__Provided data__:
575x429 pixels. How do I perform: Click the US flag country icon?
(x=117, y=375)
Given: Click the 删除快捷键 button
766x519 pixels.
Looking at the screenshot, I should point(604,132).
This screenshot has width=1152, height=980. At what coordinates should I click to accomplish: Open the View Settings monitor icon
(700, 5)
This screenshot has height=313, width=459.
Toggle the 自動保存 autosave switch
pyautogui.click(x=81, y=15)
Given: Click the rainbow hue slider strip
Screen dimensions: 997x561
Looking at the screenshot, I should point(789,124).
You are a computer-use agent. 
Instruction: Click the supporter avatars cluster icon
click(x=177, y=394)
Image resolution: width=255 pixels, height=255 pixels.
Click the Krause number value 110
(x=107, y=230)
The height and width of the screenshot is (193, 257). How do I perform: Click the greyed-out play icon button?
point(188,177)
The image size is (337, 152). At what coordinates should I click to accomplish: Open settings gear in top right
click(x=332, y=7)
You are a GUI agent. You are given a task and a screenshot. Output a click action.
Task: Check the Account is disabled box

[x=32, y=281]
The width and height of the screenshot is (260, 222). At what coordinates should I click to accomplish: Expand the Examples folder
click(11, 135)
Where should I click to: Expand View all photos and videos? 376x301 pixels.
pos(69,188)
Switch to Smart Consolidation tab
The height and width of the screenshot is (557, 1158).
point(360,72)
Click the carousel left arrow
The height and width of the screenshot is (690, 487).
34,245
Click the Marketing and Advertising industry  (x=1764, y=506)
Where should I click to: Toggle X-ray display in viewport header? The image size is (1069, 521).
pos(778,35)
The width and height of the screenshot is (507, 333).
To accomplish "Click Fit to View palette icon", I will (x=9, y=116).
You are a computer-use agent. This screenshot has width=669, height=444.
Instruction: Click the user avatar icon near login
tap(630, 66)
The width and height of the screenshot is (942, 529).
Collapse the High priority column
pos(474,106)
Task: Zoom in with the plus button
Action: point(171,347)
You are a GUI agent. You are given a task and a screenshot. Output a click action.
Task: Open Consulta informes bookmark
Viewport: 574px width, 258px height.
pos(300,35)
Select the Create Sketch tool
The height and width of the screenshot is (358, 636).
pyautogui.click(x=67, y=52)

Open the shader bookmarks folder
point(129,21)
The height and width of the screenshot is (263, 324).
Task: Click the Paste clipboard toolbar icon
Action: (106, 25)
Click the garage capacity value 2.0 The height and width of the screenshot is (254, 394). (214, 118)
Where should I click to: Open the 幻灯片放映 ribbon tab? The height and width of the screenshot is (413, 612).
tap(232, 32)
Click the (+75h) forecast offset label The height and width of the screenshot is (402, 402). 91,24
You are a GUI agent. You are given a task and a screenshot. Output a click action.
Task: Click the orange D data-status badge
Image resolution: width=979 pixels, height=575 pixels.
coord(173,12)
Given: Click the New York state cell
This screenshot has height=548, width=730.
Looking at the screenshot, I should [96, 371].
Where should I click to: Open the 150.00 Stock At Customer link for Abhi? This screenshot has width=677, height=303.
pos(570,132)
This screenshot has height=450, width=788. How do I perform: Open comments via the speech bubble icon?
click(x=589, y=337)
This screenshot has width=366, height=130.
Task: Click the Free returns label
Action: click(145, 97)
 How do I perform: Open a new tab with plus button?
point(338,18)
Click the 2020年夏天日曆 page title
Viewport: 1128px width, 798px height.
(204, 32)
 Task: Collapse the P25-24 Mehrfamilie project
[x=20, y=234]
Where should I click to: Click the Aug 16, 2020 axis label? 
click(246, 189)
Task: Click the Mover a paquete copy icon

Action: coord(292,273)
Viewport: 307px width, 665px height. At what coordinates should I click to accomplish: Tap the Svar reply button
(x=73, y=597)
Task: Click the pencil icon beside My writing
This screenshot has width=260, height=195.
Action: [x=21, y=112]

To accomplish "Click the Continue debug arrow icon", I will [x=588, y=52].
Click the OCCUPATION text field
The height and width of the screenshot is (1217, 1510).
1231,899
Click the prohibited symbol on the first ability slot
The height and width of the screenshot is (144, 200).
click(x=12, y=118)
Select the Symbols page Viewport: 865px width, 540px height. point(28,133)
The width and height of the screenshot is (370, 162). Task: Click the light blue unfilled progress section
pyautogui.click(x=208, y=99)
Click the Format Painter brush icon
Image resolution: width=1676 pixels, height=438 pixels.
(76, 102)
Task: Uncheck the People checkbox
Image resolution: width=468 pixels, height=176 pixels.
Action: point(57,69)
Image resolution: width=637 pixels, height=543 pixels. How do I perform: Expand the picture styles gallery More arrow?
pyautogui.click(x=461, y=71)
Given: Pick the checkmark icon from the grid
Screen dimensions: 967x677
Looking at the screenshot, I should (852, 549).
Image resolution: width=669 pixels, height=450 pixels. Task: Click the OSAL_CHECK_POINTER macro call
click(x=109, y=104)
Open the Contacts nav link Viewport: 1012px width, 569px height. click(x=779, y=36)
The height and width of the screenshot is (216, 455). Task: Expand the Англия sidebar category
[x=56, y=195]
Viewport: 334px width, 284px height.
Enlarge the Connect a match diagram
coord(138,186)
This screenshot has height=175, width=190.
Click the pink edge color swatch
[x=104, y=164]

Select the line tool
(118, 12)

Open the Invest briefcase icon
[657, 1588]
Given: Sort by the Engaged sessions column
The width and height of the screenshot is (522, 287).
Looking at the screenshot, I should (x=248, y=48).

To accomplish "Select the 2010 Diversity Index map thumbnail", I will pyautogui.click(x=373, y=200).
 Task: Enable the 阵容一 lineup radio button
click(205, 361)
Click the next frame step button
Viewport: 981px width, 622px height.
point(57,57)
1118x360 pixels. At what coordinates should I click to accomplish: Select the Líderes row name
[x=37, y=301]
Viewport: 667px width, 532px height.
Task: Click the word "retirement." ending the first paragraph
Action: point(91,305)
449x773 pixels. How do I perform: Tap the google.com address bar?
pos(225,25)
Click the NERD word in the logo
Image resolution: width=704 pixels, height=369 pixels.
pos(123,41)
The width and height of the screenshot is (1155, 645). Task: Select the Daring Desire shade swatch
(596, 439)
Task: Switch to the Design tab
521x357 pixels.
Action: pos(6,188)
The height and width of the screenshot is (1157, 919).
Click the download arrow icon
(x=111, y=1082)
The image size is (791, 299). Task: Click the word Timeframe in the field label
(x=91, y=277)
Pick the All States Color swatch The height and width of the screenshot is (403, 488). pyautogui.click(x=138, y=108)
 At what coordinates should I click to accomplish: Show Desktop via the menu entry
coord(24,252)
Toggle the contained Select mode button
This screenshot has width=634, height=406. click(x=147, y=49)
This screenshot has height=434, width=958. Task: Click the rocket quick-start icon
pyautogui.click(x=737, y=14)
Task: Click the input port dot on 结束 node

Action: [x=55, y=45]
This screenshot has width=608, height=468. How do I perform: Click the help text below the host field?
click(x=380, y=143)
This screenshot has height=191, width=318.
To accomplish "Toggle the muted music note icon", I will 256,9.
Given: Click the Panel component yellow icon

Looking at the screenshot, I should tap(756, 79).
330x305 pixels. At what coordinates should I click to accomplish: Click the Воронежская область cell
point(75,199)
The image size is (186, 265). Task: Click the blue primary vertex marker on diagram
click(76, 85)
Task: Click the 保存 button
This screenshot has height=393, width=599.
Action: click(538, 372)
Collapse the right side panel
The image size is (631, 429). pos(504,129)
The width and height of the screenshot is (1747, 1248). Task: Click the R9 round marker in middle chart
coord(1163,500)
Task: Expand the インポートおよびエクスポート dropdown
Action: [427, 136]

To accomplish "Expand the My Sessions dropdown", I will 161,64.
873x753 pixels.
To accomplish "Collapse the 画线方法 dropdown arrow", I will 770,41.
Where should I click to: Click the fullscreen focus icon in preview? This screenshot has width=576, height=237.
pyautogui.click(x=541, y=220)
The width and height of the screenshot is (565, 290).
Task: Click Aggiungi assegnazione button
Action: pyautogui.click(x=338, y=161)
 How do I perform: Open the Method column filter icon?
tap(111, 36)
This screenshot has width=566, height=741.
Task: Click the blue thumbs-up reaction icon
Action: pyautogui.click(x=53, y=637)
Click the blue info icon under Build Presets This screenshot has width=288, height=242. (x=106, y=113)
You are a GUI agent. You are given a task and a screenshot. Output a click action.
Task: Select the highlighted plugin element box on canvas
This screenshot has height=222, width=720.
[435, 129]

__Problem details__: List each line in the listing that contains the string "computer".

__Finished task__:
You are a computer-use agent. 
You are a computer-use agent. This screenshot has width=669, height=444.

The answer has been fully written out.